◆ Your objective
Write out the lines from the line with "You are a computer-use agent." to the line with "The height and", inclusive, copying each one precisely and omitting the pictures.

◆ Information shown
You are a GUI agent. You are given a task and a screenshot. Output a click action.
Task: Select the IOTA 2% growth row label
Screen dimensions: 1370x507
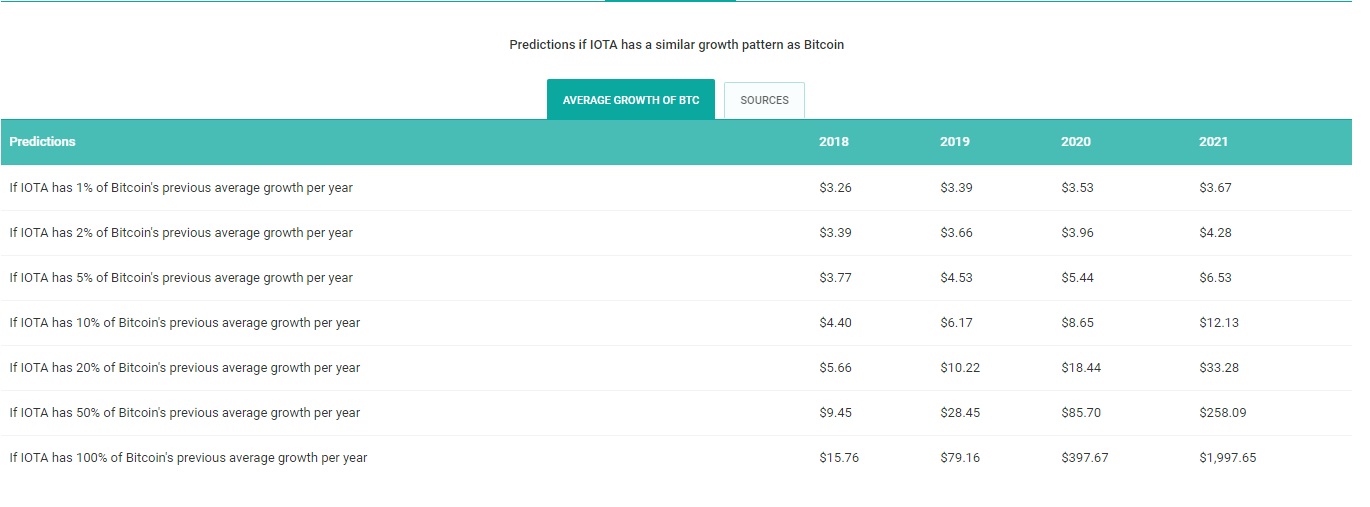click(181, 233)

--

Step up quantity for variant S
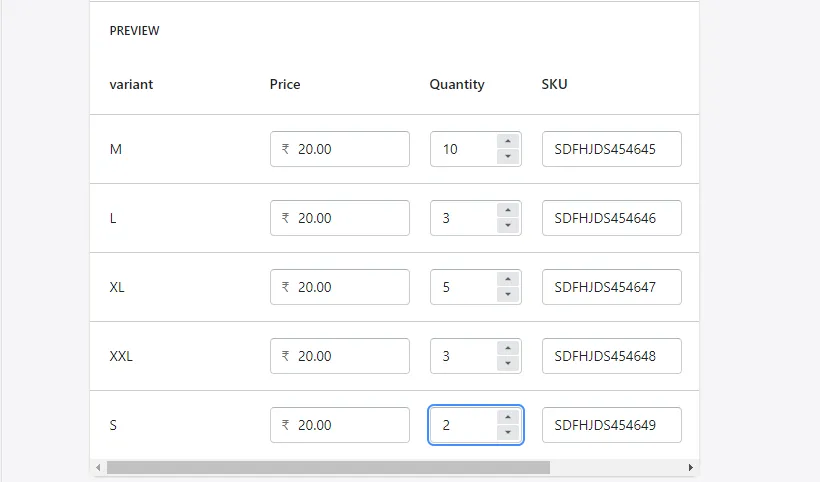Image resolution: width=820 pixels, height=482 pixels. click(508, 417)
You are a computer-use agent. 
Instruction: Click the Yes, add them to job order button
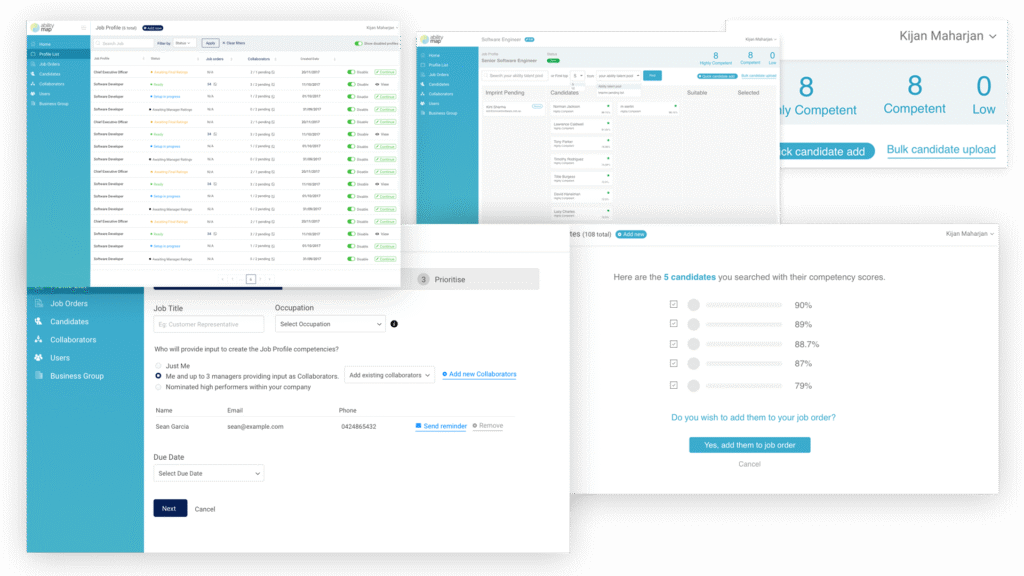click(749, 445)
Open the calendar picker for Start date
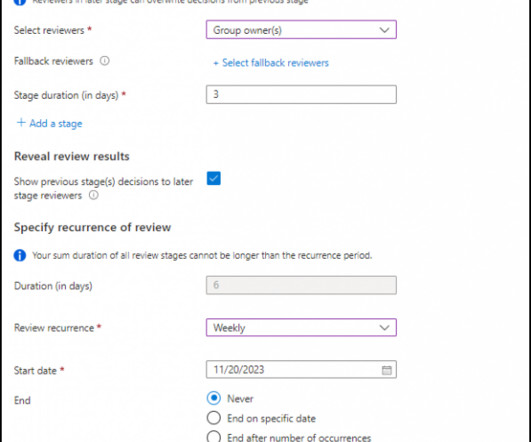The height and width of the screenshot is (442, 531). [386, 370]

◆ The output
You are a computer-use agent. 
Instruction: Click the Yes, add them to job order button
click(749, 445)
Open the calendar picker for Start date
The height and width of the screenshot is (442, 531). [386, 370]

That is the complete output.